É preciso que os adultos estejam atentos para modificar aquelas práticas que tolhem as oportunidades de desenvolvimento infantil. Favorecer interações humanas positivas e enriquecedoras deve ser uma meta prioritária de toda instituição educacional. (BRASIL, 2009, p. 45).

Durante um dos grupos focais, em um diálogo entre ela e demais professoras, Margarida acusa as colegas de serem “muito boazinhas” e que, por isso, as crianças de suas turmas não lhes obedecem. Quanto a ela, diz que foi criada assim, com muita disciplina. Conta que seu pai era do exército e que todos em sua casa foram muito bem disciplinados. Essa fala de Margarida, de alguma forma, nos deixa perceber o quanto de sua criação reflete no modo como lida com as crianças. Vejamos mais um pouco:

A professora segura pela mão as crianças que estão agrupadas em duas filas, uma composta por meninas e a outra por meninos. Ela fica entre as duas filas e vai caminhando em direção à sala. No percurso as crianças fazem queixas umas das outras. Uma das meninas diz: “Tia, tia, ela tá botando a mão em mim!”. Mas a professora, como se não ouvisse, segue caminhando em direção à sala. Quando chegam à porta da sala, a professora solta a mão da fila das meninas e parece dar um comando para que os meninos parem e esperem até que as meninas entrem e sentem nos lugares delas. Em seguida ela solta a mão dos meninos e deixa que também eles entrem e sentem-se. Ela espera um pouco do lado de fora. Depois entra e segue em direção às mesas organizando-as. Nesse momento a professora diz: “Guarda os brinquedos agora. Guarda os brinquedos, guarda os brinquedos!”. Ela fala mais alto: “Guardar os brinquedos, pois se eu pegar eu não devolvo!”. Ela fica olhando para as

crianças com os brinquedos esperando que eles guardem e diz: “Guardou?!” (2º DIA, 1º MOMENTO).

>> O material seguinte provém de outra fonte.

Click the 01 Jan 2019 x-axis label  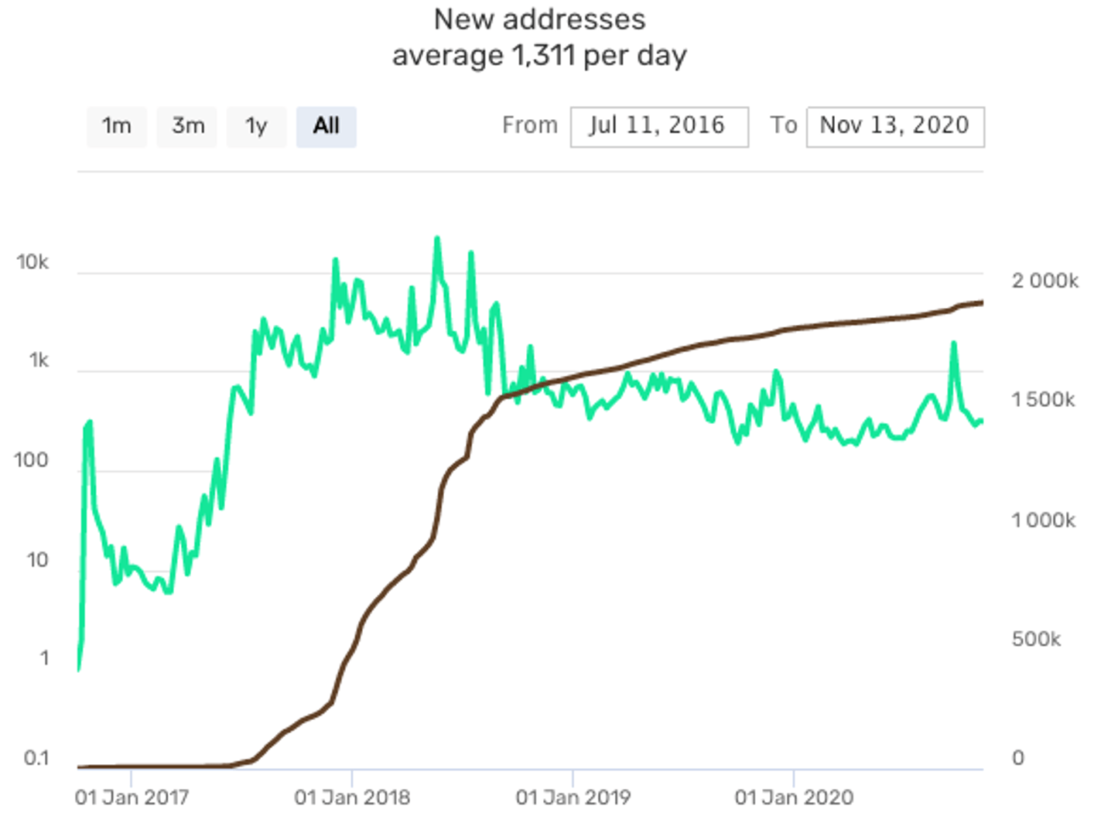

Não a vimos se colocar no mesmo nível físico das crianças nenhuma vez e, em geral, quando fala com eles é em tom e postura (apontando o dedo, mão na cintura) de ameaça ou desprezo. Margarida gasta muito tempo, do período em que deveria estar com as crianças, organizando materiais, corrigindo tarefas, decorando a sala ou carimbando os livros. Aliás, são constrangedores os momentos de carimbo dos livros, como podemos verificar na descrição a seguir:

As crianças folheiam os livros para encontrar a página que a professora pediu. A professora pergunta: “Todo mundo achou?”. Em seguida, vai até sua mesa procurar uns carimbos para corrigir a atividade que havia passado para as crianças fazerem em casa. Uma criança se levanta e vai até ela mostrando que achou a página e a professora olha e diz: “Deixa aí em cima, deixa que é já que eu vou olhar.”. As crianças querem ver as tarefas umas das outras e por isso trocam de livro, quando a professora vê, pede que destroquem: “Não, de quem é o livro? Cada um com seu livro, você com o seu e ela com o dela.”. A professora segue para corrigir as tarefas das crianças, sai carimbando a página do livro que não foi respondida e vai dizendo o nome da criança: “José, levou a tarefa para casa e não fez a tarefa.” “Maria, fez a tarefa mal feita.” E nesta atitude a professora passa de mesa em mesa. [...] “Você não fez. Deixa eu carimbar. Quem mais não fez? Levam a tarefa para casa e as mães não fazem.” E ainda acrescenta: “Mostre esse carimbozinho para a sua mãe, viu? Quando chegar em casa.” (2º DIA, 3º MOMENTO).

Todos os dias há sessão do carimbo. Ele serve como instrumento de punição para quem não faz a tarefa e as crianças devem mostrar para a família. É como um modo de Margarida cobrar dos pais o acompanhamento de seus filhos. Contudo, aquelas crianças que fazem as tarefas não recebem nenhum elogio ou encorajamento.